Caramon tembló de la cabeza a los pies. Hubo un tiempo en el que había pensado que Tika Waylan era la chica más fea que había en el mundo, además de ser el mayor incordio que hubiera pisado la faz de Krynn. Se había ausentado cinco años —en los que había trabajado como mercenario junto a su gemelo— y al regresar y ver a Tika le pareció la mujer más atractiva y maravillosa que había conocido en su vida; y no habían sido pocas.

Robusto, apuesto, fuerte y musculoso, con una sonrisa risueña y de natural bueno, a Caramon nunca le había faltado compañía femenina. Les gustaba a las chicas y las chicas le gustaban a él. Se había permitido tener numerosos devaneos con incontables mujeres y había pasado más veces de las que podía contar acurrucado con alguien en los altillos de establos y entre la paja de almiares. Sin embargo, ninguna mujer le había llegado al corazón. No hasta que apareció Tika. Y de hecho no es que le hubiese llegado al corazón, sino que el corazón le había saltado del pecho para caer rendido a sus pies.

Deseaba ser un hombre mejor por ella. Deseaba ser más listo, más valiente, y, no obstante, cada vez que estaba con ella se ponía nervioso y se atolondraba, sobre todo cuando se arrimaba a él, como hacía ahora. Caramon recordaba una conversación que había tenido con Goldmoon. La mujer de las Llanuras le había advertido que, a pesar de que Tika hablara y actuara como una mujer mundana, en realidad era joven e inocente. Caramon no debía aprovecharse de ella o le haría mucho daño. El hombretón estaba decidido a mantener un estricto control sobre sí mismo, pero le resultaba muy difícil cuando Tika lo miraba como hacía en ese momento, con la nieve arrancando destellos de los rizos pelirrojos, las mejillas arreboladas por el frío y los verdes ojos resplandecientes.

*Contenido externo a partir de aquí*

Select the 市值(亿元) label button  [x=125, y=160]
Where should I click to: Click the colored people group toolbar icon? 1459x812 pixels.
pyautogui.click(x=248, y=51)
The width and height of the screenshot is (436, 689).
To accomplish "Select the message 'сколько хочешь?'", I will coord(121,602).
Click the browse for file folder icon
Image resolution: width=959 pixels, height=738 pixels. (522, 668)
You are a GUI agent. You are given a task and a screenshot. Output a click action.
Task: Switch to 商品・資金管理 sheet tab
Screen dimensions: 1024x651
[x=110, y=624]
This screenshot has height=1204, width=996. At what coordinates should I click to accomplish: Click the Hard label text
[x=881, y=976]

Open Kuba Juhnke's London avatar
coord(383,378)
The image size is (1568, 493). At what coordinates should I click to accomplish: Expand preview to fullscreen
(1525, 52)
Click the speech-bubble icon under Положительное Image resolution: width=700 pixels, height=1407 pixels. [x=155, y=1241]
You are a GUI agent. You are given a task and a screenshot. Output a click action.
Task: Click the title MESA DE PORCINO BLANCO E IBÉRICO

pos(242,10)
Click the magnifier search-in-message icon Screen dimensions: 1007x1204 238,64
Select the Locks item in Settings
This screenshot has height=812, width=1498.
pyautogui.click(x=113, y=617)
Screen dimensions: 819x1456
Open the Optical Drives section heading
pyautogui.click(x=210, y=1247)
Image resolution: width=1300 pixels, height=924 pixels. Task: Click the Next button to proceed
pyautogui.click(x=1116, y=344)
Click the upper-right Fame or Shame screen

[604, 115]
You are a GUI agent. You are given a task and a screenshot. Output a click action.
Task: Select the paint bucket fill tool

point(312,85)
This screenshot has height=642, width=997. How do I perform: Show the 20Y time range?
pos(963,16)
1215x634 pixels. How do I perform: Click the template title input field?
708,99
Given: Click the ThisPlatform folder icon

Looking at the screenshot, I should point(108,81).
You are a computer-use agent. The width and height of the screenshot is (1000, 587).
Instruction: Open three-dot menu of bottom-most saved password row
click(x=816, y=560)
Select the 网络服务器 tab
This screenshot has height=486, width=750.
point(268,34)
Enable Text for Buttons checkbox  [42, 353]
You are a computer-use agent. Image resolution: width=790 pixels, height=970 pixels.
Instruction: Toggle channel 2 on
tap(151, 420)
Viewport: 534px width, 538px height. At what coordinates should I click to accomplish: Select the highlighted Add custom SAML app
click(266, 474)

De repente, Caramon empezó a sospechar que la joven no estaba allí fuera para ir al arroyo. No llevaba cubo y, desde luego, no se iba a bañar. Iba al arroyo porque quería estar con él y aunque la idea era tan estimulante como un ponche con especias, el hecho de saberlo sólo conseguía incrementar su confusión.

Caminaron en silencio, con Tika echándole miradas de soslayo cada dos por tres, como esperando a que hablase. A él no se le ocurría nada de lo que hablar y entonces, cómo no, la joven dijo lo peor que podía haber dicho:

—He oído que tu hermano quería marcharse a una terrible fortaleza que se llama el Monte de la Calavera, pero que Tanis no lo dejó. —Tika tuvo un escalofrío y se apretó más contra él—. Me alegra que no vayas allí.